■ Arbeitsauftrag ■
Schreibe den Textauszug über den Rotorkopf beginnend bei "Ich bin nun" und endend bei "von anderen Rotorköpfen." erneut ab. Ersetze dabei "zwei Tagen" durch "drei Tagen".

■ Textauszug ■
────

Ich bin nun seit zwei Tagen am grübeln und irgendwie will es mir nicht in den Kopf.
Ich habe den Rotorkopf vom T-Rex auseinander gebaut und Kugellager sowie Kugelkopfpfannen gewechselt. Nach dem erneuten Zusammenbau habe ich nun das Gefühl, als ob die Rotorkopfanlenkung um 90° verdreht ist. Kontrolliert habe ich alles schon etliche Male anhand der Anleitung und Fotos von anderen Rotorköpfen.

Also:
* Nick nach vorn - Taumelscheibe kippt nach vorn - Rotorblätter haben aber zu den Seiten hin den zyklischen Ausschlag. Dabei hat das rechte Rotorblatt positiven und das linke negativen Pitch. Nach meiner Logik würde der Heli nun nach links fliegen.

────

■ Verfügbare Daten ■
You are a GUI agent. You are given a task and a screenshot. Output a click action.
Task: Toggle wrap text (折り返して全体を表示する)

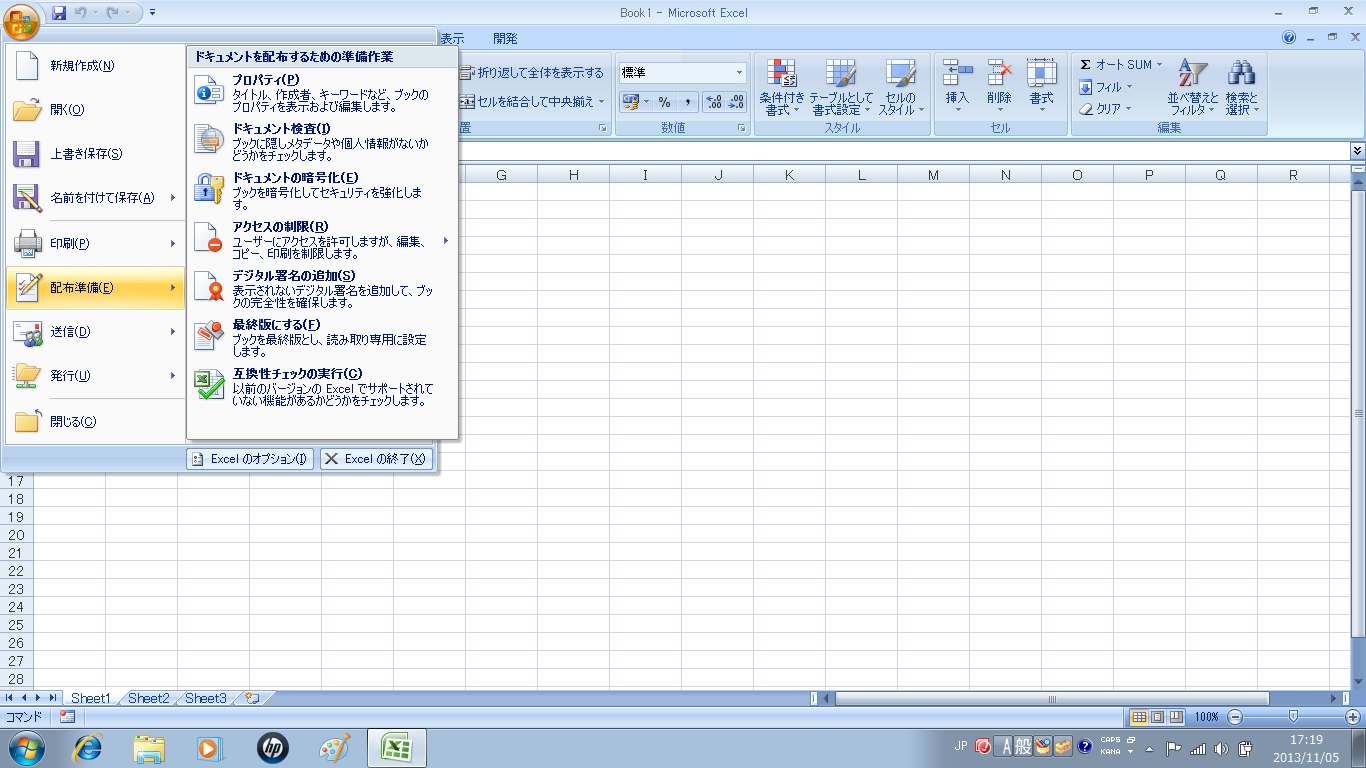click(x=532, y=73)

────

■ Ergebnis ■
Ich bin nun seit drei Tagen am grübeln und irgendwie will es mir nicht in den Kopf.
Ich habe den Rotorkopf vom T-Rex auseinander gebaut und Kugellager sowie Kugelkopfpfannen gewechselt. Nach dem erneuten Zusammenbau habe ich nun das Gefühl, als ob die Rotorkopfanlenkung um 90° verdreht ist. Kontrolliert habe ich alles schon etliche Male anhand der Anleitung und Fotos von anderen Rotorköpfen.